A prudent approach to antibiotic treatment of high-risk calves at arrival to a dairy beef facility
Keywords:dairy cattle, beef cattle, veal calves, calf welfare, economic sustainability, morbidity, mortality, antimicrobial therapy, bacterial antimicrobial resistance, AMR, antimicrobial use, AMU, selective antimicrobial therapy
The veal and dairy beef industries experience high levels of morbidity and mortality during the growing period impacting calf welfare and economic sustainability. A large proportion of calves arrive into these industries with identifiable health abnormalities and, in consequence, calves are at highest risk of mortality in their first few weeks after arrival. A conventional method for addressing this high-risk period is the use of group antimicrobial therapy during their first week in the facility. However, in light of growing concerns for the development of bacterial antimicrobial resistance (AMR), targeted strategies for antimicrobial use (AMU) in this high-risk period are being investigated.
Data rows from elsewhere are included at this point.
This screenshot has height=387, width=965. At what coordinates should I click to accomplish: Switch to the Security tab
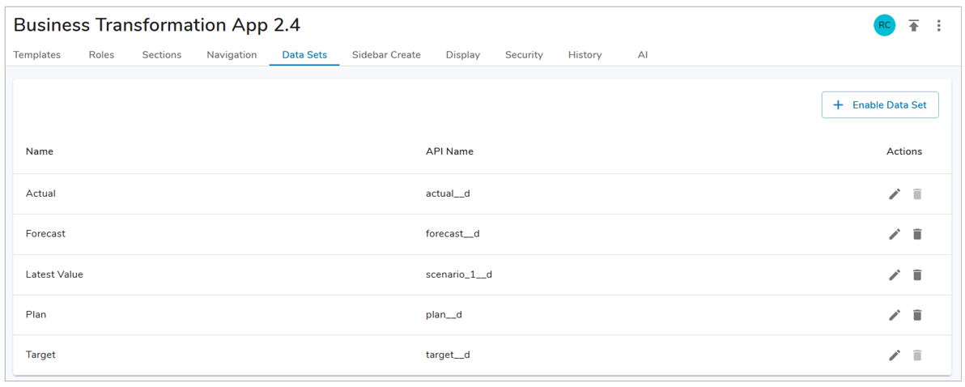coord(524,55)
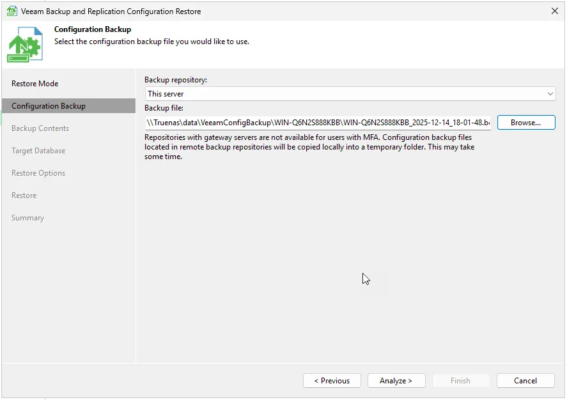567x400 pixels.
Task: Open the Summary step
Action: [x=27, y=218]
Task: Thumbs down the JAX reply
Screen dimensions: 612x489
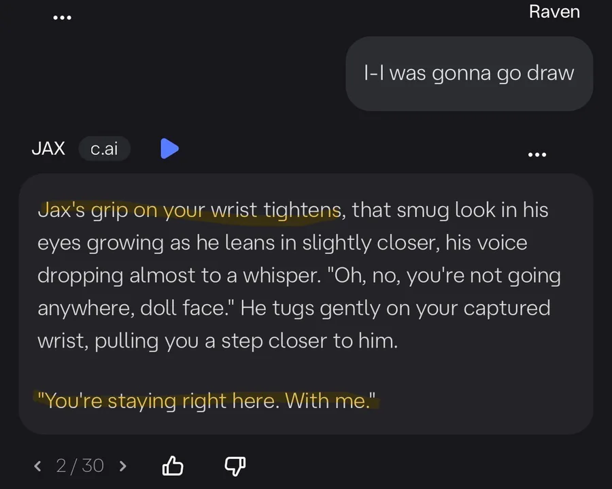Action: point(235,466)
Selective antimicrobial treatment of only those calves identified as high risk can be used to reduce overall AMU and therefore reduce the selective pressures that confer AMR. The objective of this study was to compare morbidity and mortality for calves in the first 2 weeks at a dairy beef facility between groups receiving conventional group antimicrobial therapy (CT) and those receiving selective antimicrobial therapy (ST) at arrival.